None of this tension exists, so far, on the ABC version. I know America is a classless society, but come on. Sam hasn't even gotten an schtick for being a pretty boy. So when ABC Sam's idea goes wrong, and Lt. Hunt sort of hits him and then they wrestle around in a comic manner, it's meaningless. And I want to hurl things at my tv.

Which brings us to the biggest flaw of the show. As Gabba predicted, Harvey Keitel is a major weak link on the show. He's way too old to be playing Gene Hunt. Or any cop in 1973. I can't get past it. He's at least 65 years-old. Coppers weren't that old back then. Not Lieutenants. Being a cop was a working-class job. A job you took after high school or the Army. Early twenties at the latest. You retire from being a cop with full pension after 30 years, unless you're climbing a ladder or exercising power. You are certainly not chasing down bad guys, going on stake outs, or tweeking noses in interrogations. Keitel's Hunt was born in the 1910s at the latest. He came on the force during the Depression. He was too old for WWII. He was a cop in New York in the '40s and '50s. He comes from a completely different generation than anyone else on the show, but you wouldn't know it. They are trying to throw him into a role suited for a 42 year-old. Imperioli would have been an interesting choice for Hunt. I love Harvey Keitel, but every time he's on the screen, I can't help but thinking how wrong, wrong, wrong he is for the role.

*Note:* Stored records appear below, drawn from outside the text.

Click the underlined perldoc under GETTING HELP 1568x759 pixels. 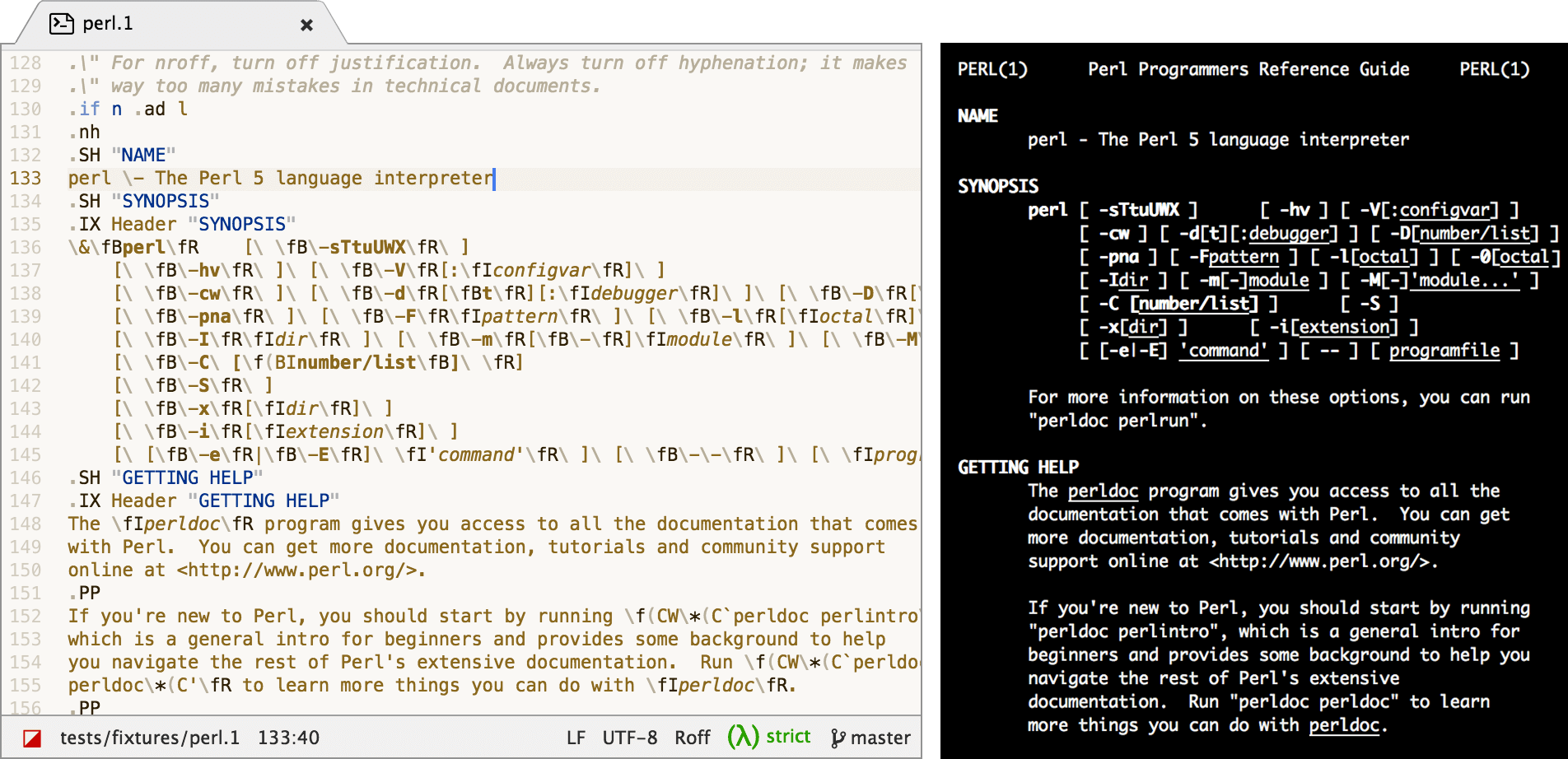tap(1103, 491)
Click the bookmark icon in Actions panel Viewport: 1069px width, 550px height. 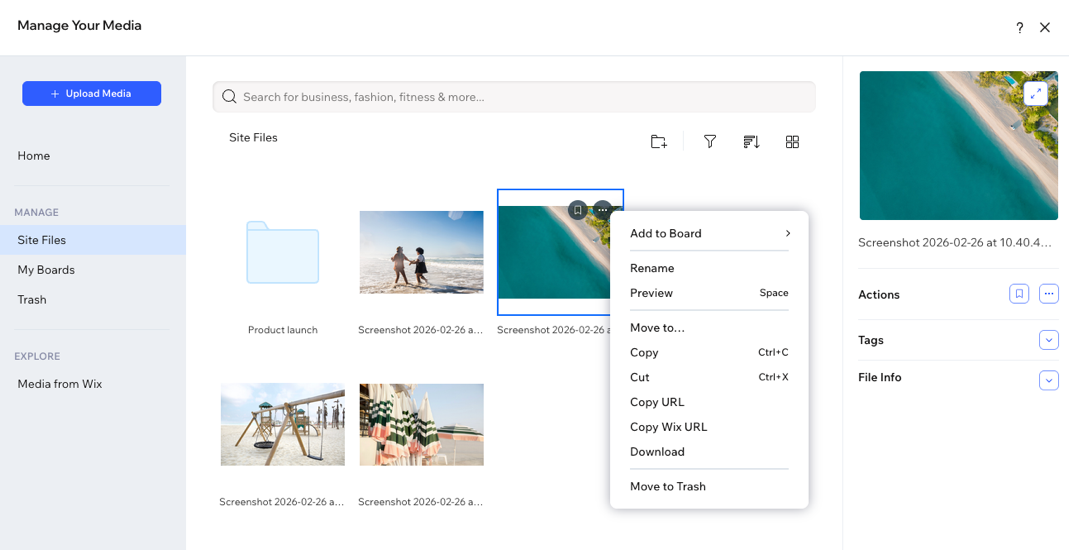pyautogui.click(x=1019, y=294)
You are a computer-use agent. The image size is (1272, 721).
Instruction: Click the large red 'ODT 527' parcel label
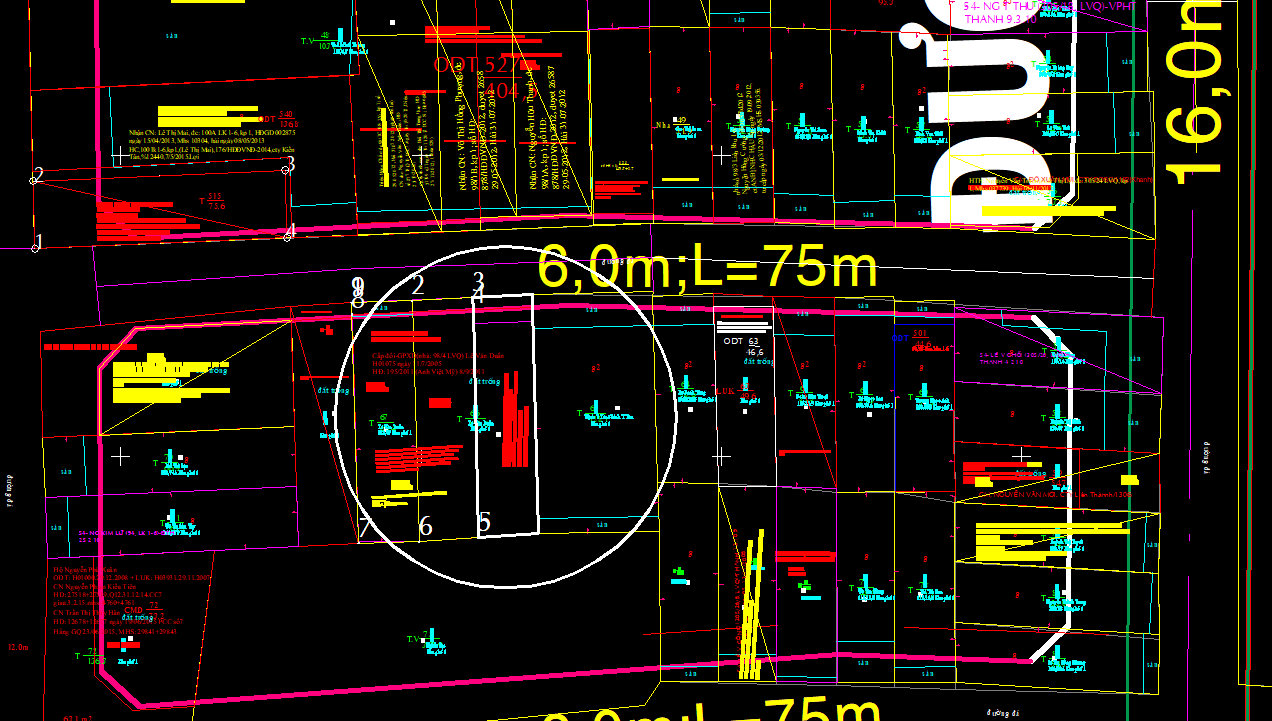tap(476, 65)
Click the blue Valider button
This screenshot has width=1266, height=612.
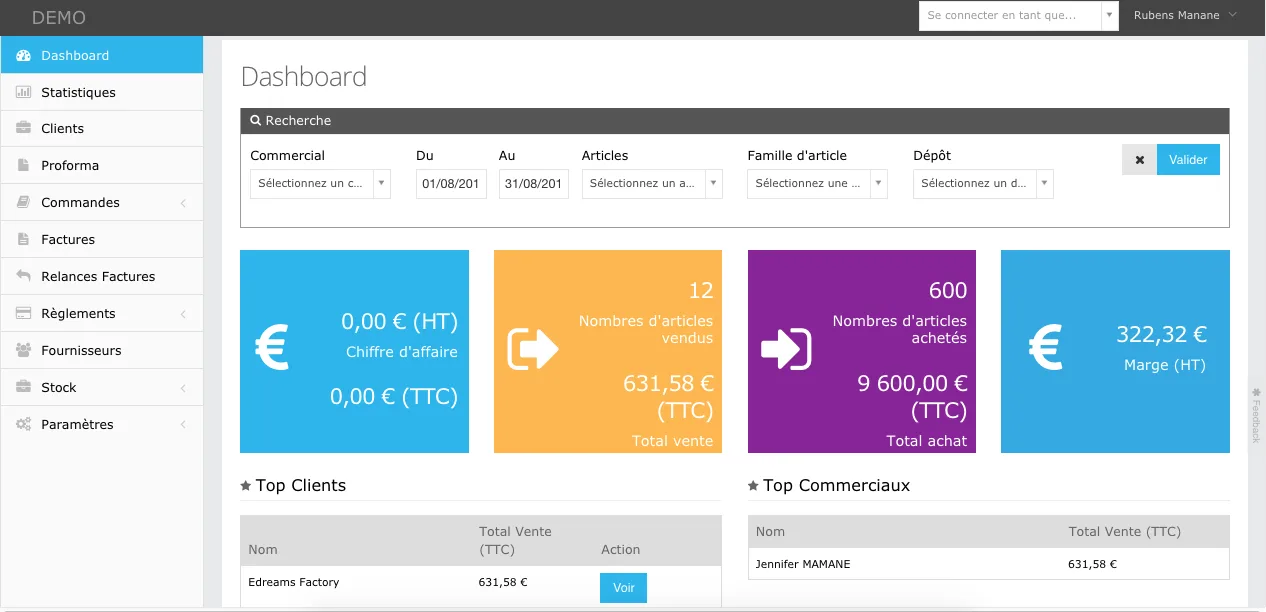(x=1188, y=160)
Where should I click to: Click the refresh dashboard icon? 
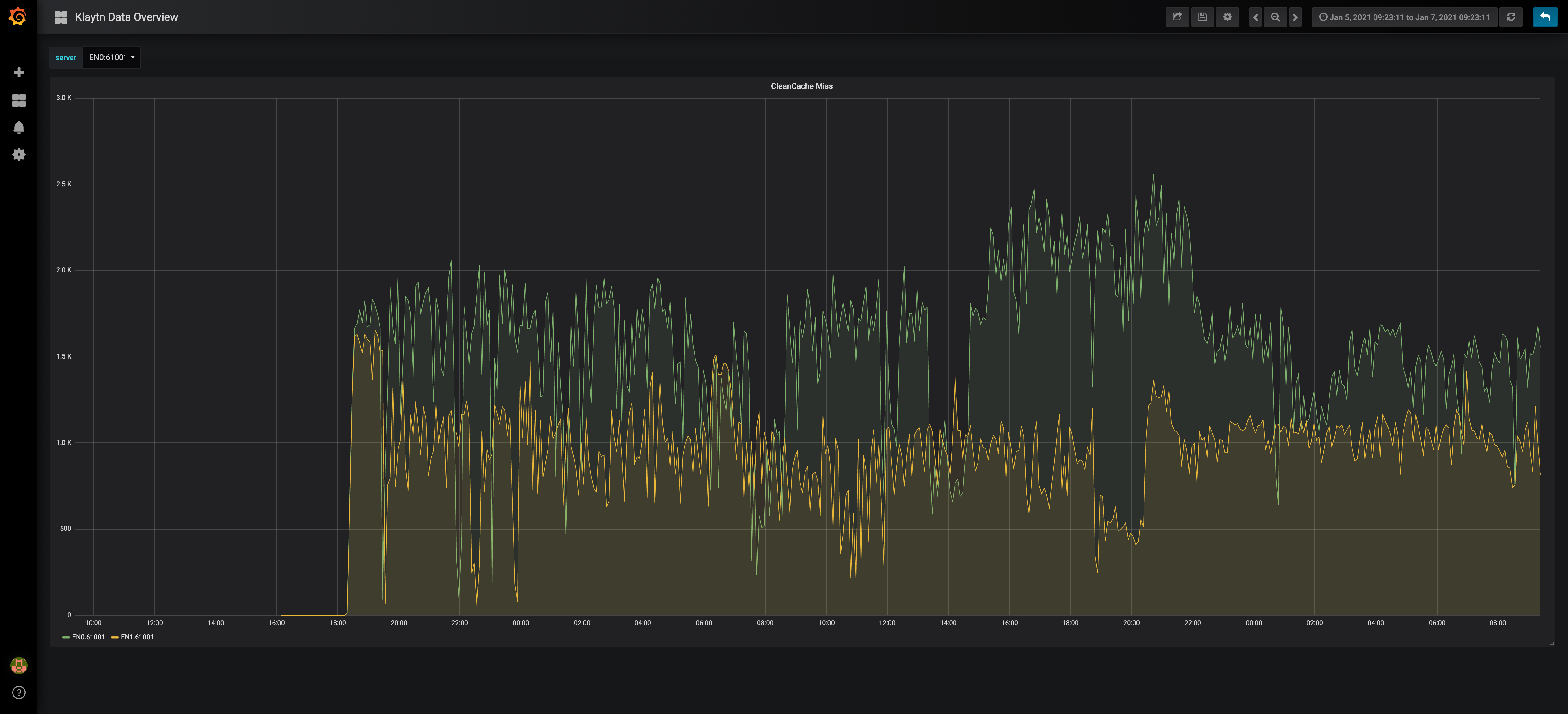(x=1511, y=17)
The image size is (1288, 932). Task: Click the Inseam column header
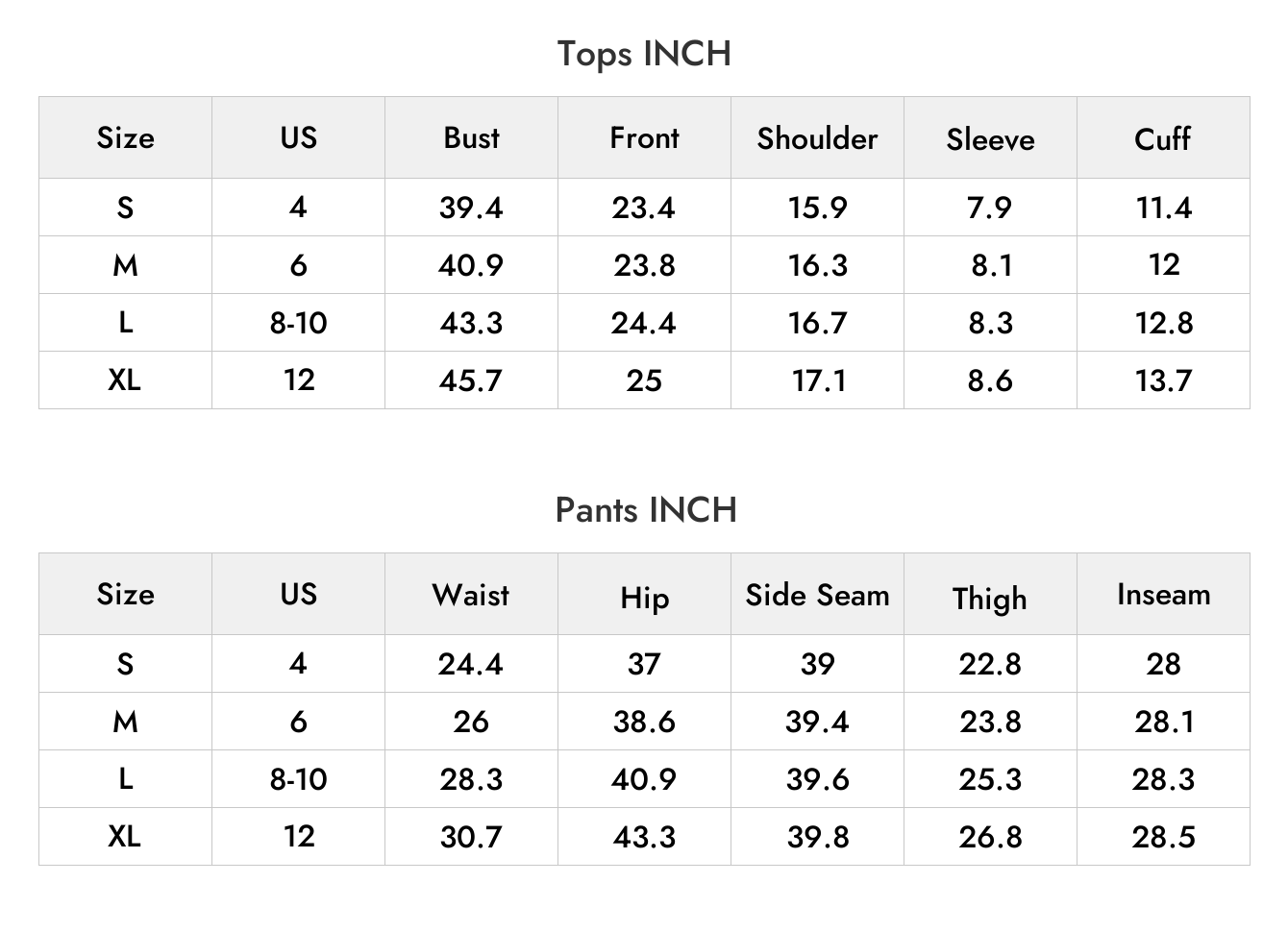coord(1163,594)
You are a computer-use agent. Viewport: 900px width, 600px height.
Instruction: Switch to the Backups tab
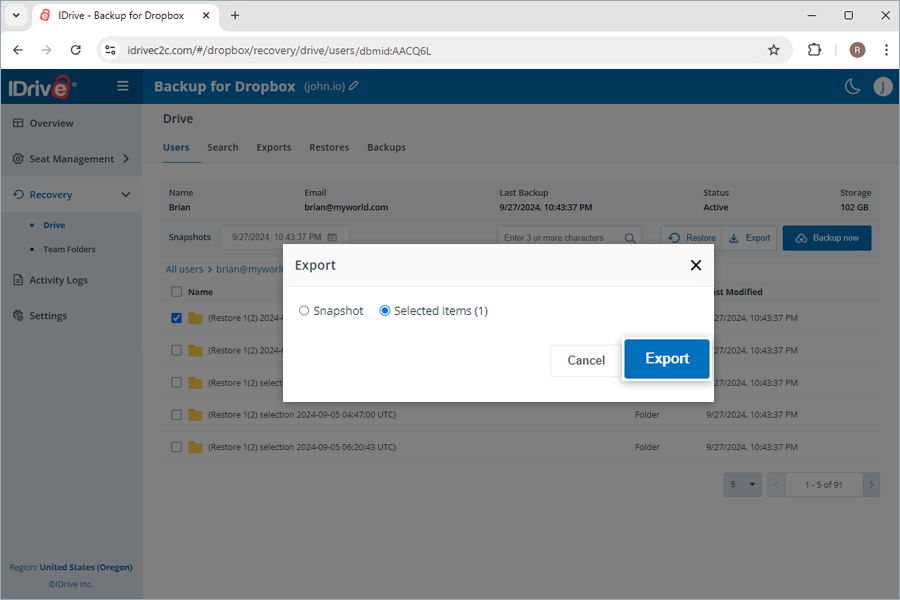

I'm still hoping this gets better. Still remembering that the first few episodes of The Office bit balls. Started downloading Series 2 of the BBC Life of Mars.

2 comments:

gabbagabbahey said...

glad to know I inadvertently predicted something.

the more I think about it, the more the politics of policing seems like a really difficult thing to translate across cultural boundaries. especially when the issues have been dealt with previously by American shows - I'm thinking NYPD Blue and the brutality in that.

ash said...

Damn, Dave. This is some good writing. Makes me wish I had seen either version of the show.